(Stored items from a collection)
|---|

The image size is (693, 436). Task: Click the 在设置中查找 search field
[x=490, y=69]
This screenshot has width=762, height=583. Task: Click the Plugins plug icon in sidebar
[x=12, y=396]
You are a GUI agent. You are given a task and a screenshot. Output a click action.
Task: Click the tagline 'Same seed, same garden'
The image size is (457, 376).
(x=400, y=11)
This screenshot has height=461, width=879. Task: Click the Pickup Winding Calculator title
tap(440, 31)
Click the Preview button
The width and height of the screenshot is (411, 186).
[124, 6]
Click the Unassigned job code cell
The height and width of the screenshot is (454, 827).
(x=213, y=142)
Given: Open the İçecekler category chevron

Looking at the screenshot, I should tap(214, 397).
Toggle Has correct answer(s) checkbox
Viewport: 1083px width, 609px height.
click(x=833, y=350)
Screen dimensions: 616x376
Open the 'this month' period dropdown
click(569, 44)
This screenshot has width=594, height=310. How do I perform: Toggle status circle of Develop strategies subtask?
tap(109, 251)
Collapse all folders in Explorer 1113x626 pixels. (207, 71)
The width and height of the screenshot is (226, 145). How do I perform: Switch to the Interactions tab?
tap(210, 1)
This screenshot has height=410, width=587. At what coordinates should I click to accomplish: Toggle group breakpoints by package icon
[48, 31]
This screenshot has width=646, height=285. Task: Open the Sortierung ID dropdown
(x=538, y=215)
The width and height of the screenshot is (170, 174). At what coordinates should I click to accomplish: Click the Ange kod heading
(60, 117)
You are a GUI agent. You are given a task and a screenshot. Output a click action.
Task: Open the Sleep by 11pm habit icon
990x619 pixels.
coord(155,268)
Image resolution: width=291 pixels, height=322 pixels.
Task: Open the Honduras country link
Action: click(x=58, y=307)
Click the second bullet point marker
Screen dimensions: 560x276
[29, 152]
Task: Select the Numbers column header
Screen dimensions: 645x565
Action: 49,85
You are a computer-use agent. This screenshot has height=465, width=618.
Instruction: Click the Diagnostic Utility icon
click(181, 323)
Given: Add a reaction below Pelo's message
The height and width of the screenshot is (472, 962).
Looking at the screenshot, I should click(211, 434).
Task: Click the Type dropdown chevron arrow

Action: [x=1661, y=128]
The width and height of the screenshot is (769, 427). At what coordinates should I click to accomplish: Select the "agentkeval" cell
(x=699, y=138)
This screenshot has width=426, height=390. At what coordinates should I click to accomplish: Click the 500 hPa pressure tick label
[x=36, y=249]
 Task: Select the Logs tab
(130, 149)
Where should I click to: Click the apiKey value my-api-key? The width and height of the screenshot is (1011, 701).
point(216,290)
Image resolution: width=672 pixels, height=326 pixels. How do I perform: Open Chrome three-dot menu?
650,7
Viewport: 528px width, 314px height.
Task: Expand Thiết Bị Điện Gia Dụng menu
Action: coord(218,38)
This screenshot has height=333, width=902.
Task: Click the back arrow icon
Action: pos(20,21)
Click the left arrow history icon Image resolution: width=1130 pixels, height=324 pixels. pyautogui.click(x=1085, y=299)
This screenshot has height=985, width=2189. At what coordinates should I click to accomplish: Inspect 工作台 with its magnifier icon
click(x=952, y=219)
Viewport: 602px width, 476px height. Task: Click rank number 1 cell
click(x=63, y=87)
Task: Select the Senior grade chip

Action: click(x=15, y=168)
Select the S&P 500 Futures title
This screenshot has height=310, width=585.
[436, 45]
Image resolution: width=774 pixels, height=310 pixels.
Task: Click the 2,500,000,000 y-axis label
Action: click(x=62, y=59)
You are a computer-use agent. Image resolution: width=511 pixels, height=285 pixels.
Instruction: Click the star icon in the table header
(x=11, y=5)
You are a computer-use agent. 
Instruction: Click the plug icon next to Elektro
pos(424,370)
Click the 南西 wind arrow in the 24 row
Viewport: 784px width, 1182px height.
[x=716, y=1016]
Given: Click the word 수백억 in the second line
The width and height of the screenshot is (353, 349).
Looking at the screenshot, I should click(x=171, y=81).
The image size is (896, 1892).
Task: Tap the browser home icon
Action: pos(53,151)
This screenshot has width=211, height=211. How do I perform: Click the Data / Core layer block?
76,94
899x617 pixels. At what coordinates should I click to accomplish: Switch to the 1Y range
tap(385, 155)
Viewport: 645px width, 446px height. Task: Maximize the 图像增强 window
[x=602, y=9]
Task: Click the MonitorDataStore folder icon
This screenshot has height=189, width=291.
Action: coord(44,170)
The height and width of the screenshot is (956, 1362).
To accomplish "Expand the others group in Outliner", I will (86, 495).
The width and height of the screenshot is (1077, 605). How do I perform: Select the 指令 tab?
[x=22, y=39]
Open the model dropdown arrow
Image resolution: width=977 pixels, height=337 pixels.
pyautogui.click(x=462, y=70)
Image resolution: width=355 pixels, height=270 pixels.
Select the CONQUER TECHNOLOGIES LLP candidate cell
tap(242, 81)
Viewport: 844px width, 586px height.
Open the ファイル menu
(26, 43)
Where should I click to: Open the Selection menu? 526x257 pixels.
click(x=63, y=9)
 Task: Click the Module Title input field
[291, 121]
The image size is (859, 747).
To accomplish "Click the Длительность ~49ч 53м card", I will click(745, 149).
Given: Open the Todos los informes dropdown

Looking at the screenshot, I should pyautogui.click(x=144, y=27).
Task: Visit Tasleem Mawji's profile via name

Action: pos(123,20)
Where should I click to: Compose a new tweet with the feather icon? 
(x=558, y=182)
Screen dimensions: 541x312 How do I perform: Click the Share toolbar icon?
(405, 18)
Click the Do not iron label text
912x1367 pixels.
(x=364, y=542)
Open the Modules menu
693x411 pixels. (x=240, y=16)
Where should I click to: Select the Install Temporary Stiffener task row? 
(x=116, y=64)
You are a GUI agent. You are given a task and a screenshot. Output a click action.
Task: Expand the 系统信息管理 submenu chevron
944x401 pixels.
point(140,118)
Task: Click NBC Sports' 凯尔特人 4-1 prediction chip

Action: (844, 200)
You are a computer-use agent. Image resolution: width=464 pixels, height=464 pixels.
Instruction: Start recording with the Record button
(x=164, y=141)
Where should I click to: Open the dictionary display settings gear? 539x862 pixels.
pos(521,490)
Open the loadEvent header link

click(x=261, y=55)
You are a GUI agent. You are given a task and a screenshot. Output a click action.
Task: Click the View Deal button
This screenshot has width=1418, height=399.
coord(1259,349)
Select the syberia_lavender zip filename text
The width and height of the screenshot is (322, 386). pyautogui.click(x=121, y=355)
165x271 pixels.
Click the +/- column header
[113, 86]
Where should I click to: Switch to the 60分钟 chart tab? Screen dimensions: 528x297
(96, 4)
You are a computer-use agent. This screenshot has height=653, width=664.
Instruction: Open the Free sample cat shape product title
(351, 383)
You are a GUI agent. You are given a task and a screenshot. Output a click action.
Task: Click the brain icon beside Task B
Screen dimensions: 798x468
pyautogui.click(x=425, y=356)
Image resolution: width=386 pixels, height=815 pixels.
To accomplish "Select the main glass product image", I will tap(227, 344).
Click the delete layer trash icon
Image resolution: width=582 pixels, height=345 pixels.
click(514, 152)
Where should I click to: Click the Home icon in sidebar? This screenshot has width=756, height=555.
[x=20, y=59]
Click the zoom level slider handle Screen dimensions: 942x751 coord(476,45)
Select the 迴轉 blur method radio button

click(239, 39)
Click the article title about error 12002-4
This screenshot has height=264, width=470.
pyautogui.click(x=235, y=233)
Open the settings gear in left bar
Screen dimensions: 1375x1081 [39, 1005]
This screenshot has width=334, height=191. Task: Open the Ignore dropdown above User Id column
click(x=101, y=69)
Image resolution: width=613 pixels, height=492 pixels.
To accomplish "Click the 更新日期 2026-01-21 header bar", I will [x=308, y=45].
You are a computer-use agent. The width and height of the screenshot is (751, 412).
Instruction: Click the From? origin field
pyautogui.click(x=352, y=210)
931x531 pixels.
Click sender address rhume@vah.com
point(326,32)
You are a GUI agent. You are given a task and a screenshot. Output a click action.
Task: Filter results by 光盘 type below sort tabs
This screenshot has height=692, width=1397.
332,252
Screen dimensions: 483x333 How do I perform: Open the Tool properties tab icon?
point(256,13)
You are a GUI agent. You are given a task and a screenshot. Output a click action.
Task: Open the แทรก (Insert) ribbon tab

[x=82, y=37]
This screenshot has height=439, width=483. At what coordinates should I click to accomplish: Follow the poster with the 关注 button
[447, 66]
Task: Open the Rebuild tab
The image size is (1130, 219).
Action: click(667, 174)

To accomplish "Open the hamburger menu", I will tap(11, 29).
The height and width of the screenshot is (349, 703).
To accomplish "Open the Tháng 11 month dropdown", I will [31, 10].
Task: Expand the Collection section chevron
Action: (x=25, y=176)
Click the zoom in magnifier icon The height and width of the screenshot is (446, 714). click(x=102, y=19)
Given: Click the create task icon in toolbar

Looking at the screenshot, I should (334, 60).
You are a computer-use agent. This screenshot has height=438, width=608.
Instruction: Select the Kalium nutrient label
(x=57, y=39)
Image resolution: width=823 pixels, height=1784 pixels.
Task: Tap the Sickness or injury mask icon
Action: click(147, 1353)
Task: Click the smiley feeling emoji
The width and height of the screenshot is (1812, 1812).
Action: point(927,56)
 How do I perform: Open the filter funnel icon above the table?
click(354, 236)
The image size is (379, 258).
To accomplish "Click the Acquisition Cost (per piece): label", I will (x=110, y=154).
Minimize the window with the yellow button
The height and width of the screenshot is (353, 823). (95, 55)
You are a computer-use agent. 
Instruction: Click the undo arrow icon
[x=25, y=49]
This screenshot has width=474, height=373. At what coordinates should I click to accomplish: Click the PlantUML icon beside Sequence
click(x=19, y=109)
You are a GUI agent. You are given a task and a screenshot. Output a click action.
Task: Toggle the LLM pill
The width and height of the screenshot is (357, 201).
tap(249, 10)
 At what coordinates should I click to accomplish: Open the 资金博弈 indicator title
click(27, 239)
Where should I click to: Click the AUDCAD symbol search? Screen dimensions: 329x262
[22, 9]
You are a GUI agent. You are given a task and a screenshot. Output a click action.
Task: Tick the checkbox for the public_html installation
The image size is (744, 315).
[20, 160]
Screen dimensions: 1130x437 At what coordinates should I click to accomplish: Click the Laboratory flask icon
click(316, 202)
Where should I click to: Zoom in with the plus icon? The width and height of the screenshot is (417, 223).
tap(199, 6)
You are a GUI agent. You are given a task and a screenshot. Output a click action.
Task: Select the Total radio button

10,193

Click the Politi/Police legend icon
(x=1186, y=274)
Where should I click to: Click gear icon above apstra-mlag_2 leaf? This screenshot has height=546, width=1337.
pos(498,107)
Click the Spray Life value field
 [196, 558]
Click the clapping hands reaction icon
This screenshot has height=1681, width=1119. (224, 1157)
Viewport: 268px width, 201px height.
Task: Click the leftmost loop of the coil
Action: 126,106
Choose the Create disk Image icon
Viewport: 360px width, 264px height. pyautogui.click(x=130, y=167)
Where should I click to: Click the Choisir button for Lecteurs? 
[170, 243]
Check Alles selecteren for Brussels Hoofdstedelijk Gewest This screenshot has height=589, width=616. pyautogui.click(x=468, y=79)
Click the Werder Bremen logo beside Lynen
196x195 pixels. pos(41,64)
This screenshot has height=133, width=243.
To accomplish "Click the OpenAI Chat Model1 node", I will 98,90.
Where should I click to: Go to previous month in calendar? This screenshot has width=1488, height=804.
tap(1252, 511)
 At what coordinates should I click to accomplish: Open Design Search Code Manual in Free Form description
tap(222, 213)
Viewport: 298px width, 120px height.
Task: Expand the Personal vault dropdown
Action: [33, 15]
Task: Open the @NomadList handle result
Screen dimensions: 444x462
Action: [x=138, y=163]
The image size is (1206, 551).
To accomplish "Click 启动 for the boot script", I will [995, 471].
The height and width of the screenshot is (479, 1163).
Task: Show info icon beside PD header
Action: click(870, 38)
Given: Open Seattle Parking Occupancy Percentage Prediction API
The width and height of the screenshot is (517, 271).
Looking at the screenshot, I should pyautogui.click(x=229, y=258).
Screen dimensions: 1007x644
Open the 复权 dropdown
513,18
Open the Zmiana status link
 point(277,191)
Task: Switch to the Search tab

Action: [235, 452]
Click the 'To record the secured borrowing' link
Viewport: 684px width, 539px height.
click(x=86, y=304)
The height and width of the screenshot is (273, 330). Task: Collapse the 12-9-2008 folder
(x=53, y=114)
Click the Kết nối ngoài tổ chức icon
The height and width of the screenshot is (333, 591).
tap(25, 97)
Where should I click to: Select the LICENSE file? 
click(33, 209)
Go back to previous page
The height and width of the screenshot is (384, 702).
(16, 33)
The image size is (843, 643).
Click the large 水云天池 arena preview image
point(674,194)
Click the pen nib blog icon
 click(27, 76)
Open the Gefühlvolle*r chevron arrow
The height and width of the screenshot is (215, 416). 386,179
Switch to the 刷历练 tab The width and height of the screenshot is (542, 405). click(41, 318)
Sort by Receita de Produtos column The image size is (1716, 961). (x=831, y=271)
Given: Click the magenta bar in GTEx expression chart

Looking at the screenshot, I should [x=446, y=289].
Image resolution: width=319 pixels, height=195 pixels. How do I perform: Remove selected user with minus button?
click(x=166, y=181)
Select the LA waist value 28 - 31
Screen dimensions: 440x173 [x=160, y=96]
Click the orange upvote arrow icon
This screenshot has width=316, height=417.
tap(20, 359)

|---|

INSTRUCTIONS FOR THE TASK. The answer must be the line containing "The height and width of the screenshot is (273, 330)." and every line after it to the end of the records, repeated exactly.

RESULT.
The height and width of the screenshot is (273, 330). Task: Collapse the 12-9-2008 folder
(x=53, y=114)
Click the Kết nối ngoài tổ chức icon
The height and width of the screenshot is (333, 591).
tap(25, 97)
Where should I click to: Select the LICENSE file? 
click(33, 209)
Go back to previous page
The height and width of the screenshot is (384, 702).
(16, 33)
The image size is (843, 643).
Click the large 水云天池 arena preview image
point(674,194)
Click the pen nib blog icon
 click(27, 76)
Open the Gefühlvolle*r chevron arrow
The height and width of the screenshot is (215, 416). 386,179
Switch to the 刷历练 tab The width and height of the screenshot is (542, 405). click(41, 318)
Sort by Receita de Produtos column The image size is (1716, 961). (x=831, y=271)
Given: Click the magenta bar in GTEx expression chart

Looking at the screenshot, I should [x=446, y=289].
Image resolution: width=319 pixels, height=195 pixels. How do I perform: Remove selected user with minus button?
click(x=166, y=181)
Select the LA waist value 28 - 31
Screen dimensions: 440x173 [x=160, y=96]
Click the orange upvote arrow icon
This screenshot has width=316, height=417.
tap(20, 359)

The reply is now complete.